Analysis of the phishing documents revealed interesting language artifacts. While the visible content was written in Russian, internal settings referenced Arabic, English, and Chinese. Some document fields pointed to the use of a Chinese-language Office suite or templates originally created in Chinese.

Positive Technologies also noted the use of uncommon Chinese-origin tools and overlaps in tactics, techniques, and procedures (TTPs) with the East Asian APT cluster often referred to as UnsolicitedBooker. At the same time, the researchers stress that direct attribution based solely on such artifacts is unreliable: different actors can share or deliberately replicate tooling and templates, and false flags remain a known technique in high-end operations.

Third wave: shift to Tajikistan and updated LuciDoor delivery

In January 2026, the campaign’s focus moved primarily to telecom operators in Tajikistan. The delivery method was adjusted: instead of an attached document, phishing emails contained a link to a malicious file that still displayed an image prompting users to enable content, but now in English.
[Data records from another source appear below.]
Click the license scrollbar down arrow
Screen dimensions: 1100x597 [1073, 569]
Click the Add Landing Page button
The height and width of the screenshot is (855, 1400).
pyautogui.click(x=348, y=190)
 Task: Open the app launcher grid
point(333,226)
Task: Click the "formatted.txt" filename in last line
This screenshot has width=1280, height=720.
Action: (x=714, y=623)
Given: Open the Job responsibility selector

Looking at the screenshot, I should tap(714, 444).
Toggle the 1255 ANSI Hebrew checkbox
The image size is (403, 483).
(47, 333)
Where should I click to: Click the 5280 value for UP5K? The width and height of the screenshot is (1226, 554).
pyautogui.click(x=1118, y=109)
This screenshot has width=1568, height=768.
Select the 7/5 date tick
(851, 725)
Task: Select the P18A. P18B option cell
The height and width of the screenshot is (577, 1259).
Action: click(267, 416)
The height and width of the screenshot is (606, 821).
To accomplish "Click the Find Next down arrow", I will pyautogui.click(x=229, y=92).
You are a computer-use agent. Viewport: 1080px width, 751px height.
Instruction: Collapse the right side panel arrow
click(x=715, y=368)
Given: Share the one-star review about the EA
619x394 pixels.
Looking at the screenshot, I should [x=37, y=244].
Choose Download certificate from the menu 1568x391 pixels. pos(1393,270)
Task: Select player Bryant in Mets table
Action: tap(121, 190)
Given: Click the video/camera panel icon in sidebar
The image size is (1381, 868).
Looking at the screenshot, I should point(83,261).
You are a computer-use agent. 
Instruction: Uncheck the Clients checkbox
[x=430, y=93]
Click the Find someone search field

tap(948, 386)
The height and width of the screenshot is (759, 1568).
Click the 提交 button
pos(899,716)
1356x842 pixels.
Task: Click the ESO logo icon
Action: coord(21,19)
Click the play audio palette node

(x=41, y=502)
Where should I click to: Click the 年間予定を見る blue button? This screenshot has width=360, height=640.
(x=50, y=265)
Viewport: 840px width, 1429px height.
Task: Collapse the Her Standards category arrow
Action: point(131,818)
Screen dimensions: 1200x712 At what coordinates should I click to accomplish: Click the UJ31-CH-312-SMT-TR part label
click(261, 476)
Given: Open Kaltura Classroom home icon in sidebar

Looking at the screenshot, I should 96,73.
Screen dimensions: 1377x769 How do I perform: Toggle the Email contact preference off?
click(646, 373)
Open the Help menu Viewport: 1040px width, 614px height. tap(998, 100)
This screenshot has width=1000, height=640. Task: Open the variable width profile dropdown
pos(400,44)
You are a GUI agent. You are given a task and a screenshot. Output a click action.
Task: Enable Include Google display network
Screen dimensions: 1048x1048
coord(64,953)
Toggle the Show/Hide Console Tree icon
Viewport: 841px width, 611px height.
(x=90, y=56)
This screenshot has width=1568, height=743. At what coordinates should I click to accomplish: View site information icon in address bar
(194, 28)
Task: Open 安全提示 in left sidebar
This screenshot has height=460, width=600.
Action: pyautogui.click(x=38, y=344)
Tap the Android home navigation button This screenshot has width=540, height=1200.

This change may indicate a desire to reuse lures across a broader geographic scope or standardize templates for other regions.

The attackers continued to rely on LuciDoor as a core implant, but with an updated configuration, underscoring its role as a key tool for maintaining long‑term access within telecom environments.

Impact on the telecom sector and practical defense strategies

These incidents in Kyrgyzstan and Tajikistan align with the global trend of increasing targeted APT campaigns against telecom operators. Beyond exposure of commercially sensitive data and subscriber information, compromise of telecom infrastructure opens the door to traffic interception, metadata collection, and subsequent attacks on government agencies and enterprises that depend on these networks.

Risk reduction requires a combination of technical controls and organizational measures. Strengthening corporate email security is critical: multi‑layer filtering of attachments and URLs, default blocking of macros from external sources, and regular staff training to recognize phishing attempts significantly reduce initial compromise opportunities.

On endpoints and servers, telecom operators should implement application control policies (such as AppLocker or equivalent solutions) and monitor unusual DLL loading behavior to limit the effectiveness of DLL side‑loading. Continuous monitoring of network traffic and workstation activity, backed by up‑to‑date threat intelligence, helps quickly identify and block C2 infrastructure and indicators of compromise (IOCs) associated with LuciDoor, MarsSnake, and similar toolsets.

Regular security assessments, strict network segmentation, and active information sharing with sector‑specific CERTs and security vendors significantly shorten the dwell time of APT actors inside telecom environments. By investing in these controls now, operators can strengthen their role as a trusted backbone for national digital infrastructure and substantially limit the potential impact of future advanced attacks.